Camminare, semplicemente camminare, è l’attività fisica che più di ogni altra è alla portata di tutti, dunque oggi scopriamo quali sono i benefici della camminata veloce. Capire quanti e quali sono i vantaggi di questa semplice attività convincerà anche i più pigri, coloro che non riescono ad avvicinarsi allo sport nel timore di fare troppa fatica.

benefici della camminata veloce

Non serve né rinchiudersi in palestra e soffrire per ore né procurarsi attrezzatura particolare, bastano abiti e scarpe comode e la voglia di godersi l’aria aperta. Il corpo ne trarrà vantaggio e anche la mente ritroverà uno spazio di relax che spesso le neghiamo nel corso dei giorni forsennati pieni di impegni.

La prima cosa da sapere è che bisogna tenere un passo sostenuto per trarre i massimi vantaggi dalla camminata. Se il passo è lento stiamo solo passeggiando e non si ottengono gli stessi benefici a livello fisico. Camminare a passo sostenuto, infatti, permette al corpo di migliorare la sua mobilità ma anche di mantenere attive le articolazioni, bruciare più calorie, aumentare il flusso sanguigno e la frequenza cardiaca con ricadute positive sul sistema circolatorio e su quello respiratorio.

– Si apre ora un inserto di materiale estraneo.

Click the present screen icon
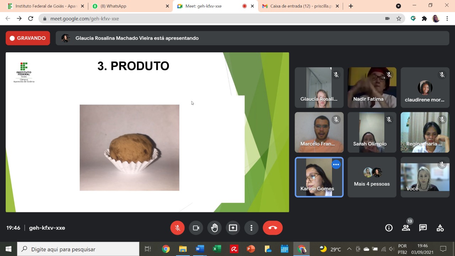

Un’altra caratteristica essenziale delle nostre camminate di benessere deve essere la quotidianità. La frequenza dell’allenamento è essenziale per ogni tipo di attività fisica e non fa eccezione la camminata. La cadenza giornaliera garantisce il raggiungimento di ottimi risultati a livello di tonificazione muscolare. Inoltre aumentando il consumo calorico quotidiano si agisce anche sul metabolismo basale e sulla perdita di peso.

Con lo stimolo del sistema cardiocircolatorio si agisce invece sulla salute del cuore. Il flusso sanguigno migliora e il colesterolo si abbassa. Questo lavoro sulla circolazione ha conseguenze positive anche sul sistema respiratorio: la respirazione diventa più profonda, i polmoni lavorano meglio e crescono sia la capacità del corpo di ossigenare i tessuti sia la resistenza allo sforzo.